ECLI:NL:RBSHE:2011:BT8989
Rechtbank 's-Hertogenbosch
- Eerste aanleg - meervoudig
- C.B.M. Bruens
- M.Th. van Vliet
- W.T.A.M. Verheggen
- Rechtspraak.nl
Vrijspraak van verdachte wegens gebrek aan bewijs in zaak van wederrechtelijke vrijheidsberoving
In de zaak met parketnummer 01/845092-09 heeft de Rechtbank 's-Hertogenbosch op 28 oktober 2011 uitspraak gedaan. De verdachte werd beschuldigd van de wederrechtelijke vrijheidsberoving van twee personen, [slachtoffer1] en [slachtoffer2], in de periode van 28 januari 2009 tot en met 1 februari 2009. De tenlastelegging omvatte verschillende gewelddadige handelingen, waaronder het onder valse voorwendselen in een bus lokken, slaan, vastbinden en het tonen van een vuurwapen. De zaak kwam aanhangig na een dagvaarding op 28 juli 2009.

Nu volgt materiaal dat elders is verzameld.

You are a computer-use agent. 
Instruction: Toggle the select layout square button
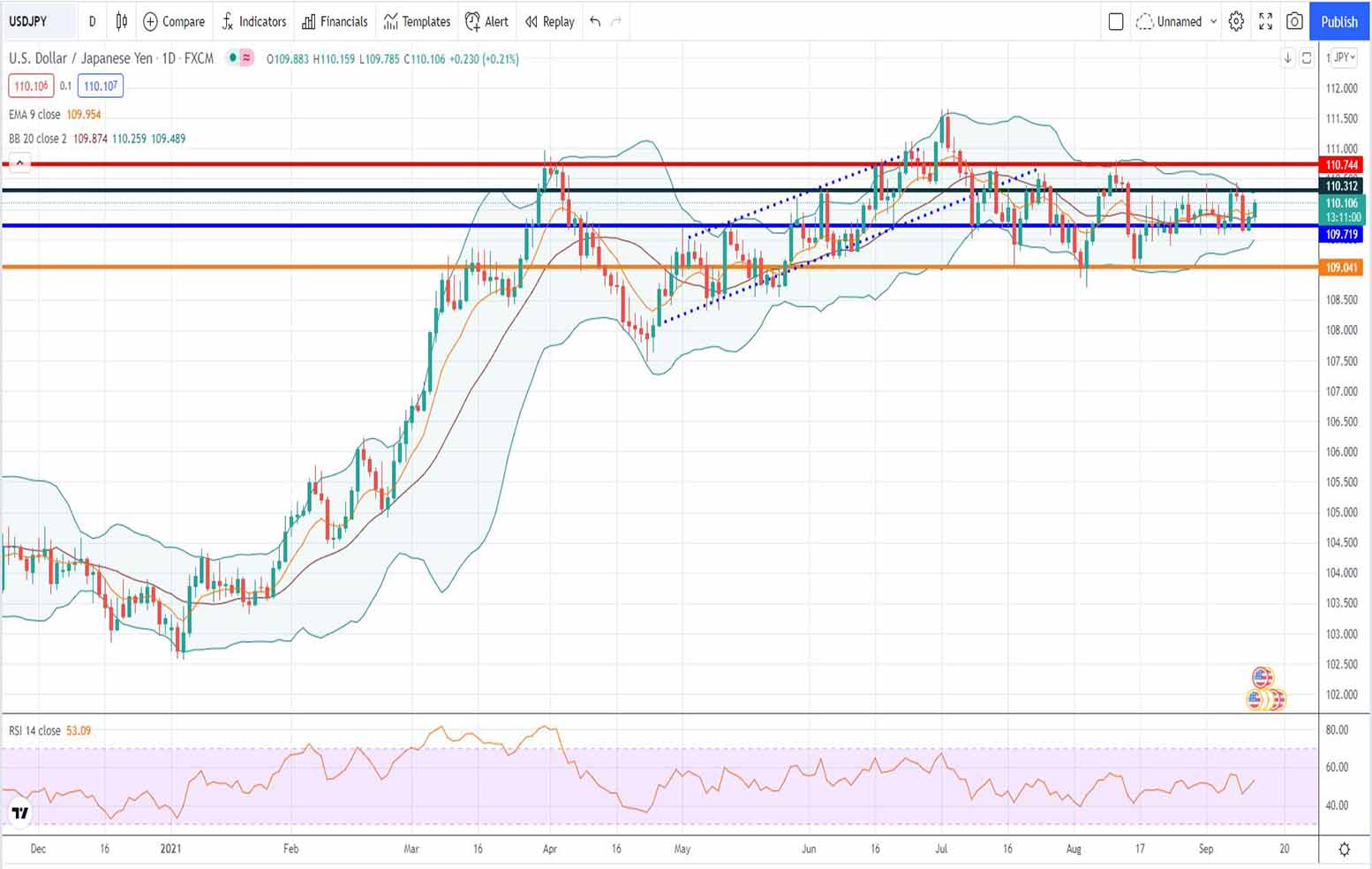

Tijdens de zitting op 14 oktober 2011 werd de verdediging gevoerd door de raadsman van de verdachte, die aanvoerde dat de aangiftes van de slachtoffers niet betrouwbaar waren. De rechtbank oordeelde dat de verklaringen van [slachtoffer1] en [slachtoffer2] niet geloofwaardig waren, vooral omdat deze aangiftes geruime tijd na de vermeende feiten waren gedaan. Bovendien bleek uit verklaringen van getuigen dat de aangiftes mogelijk uit rancune waren gedaan, in verband met een eerdere vechtpartij waarbij de slachtoffers betrokken waren.
De rechtbank concludeerde dat er onvoldoende wettig en overtuigend bewijs was om de verdachte te veroordelen. De officier van justitie had gevorderd om de verdachte een gevangenisstraf van twee jaar op te leggen, maar de rechtbank sprak de verdachte vrij van alle tenlastegelegde feiten. Dit vonnis werd uitgesproken door mr. C.B.M. Bruens, voorzitter, en de leden mr. M.Th. van Vliet en mr. W.T.A.M. Verheggen, in tegenwoordigheid van griffier mr. H. Pol-Wildeman.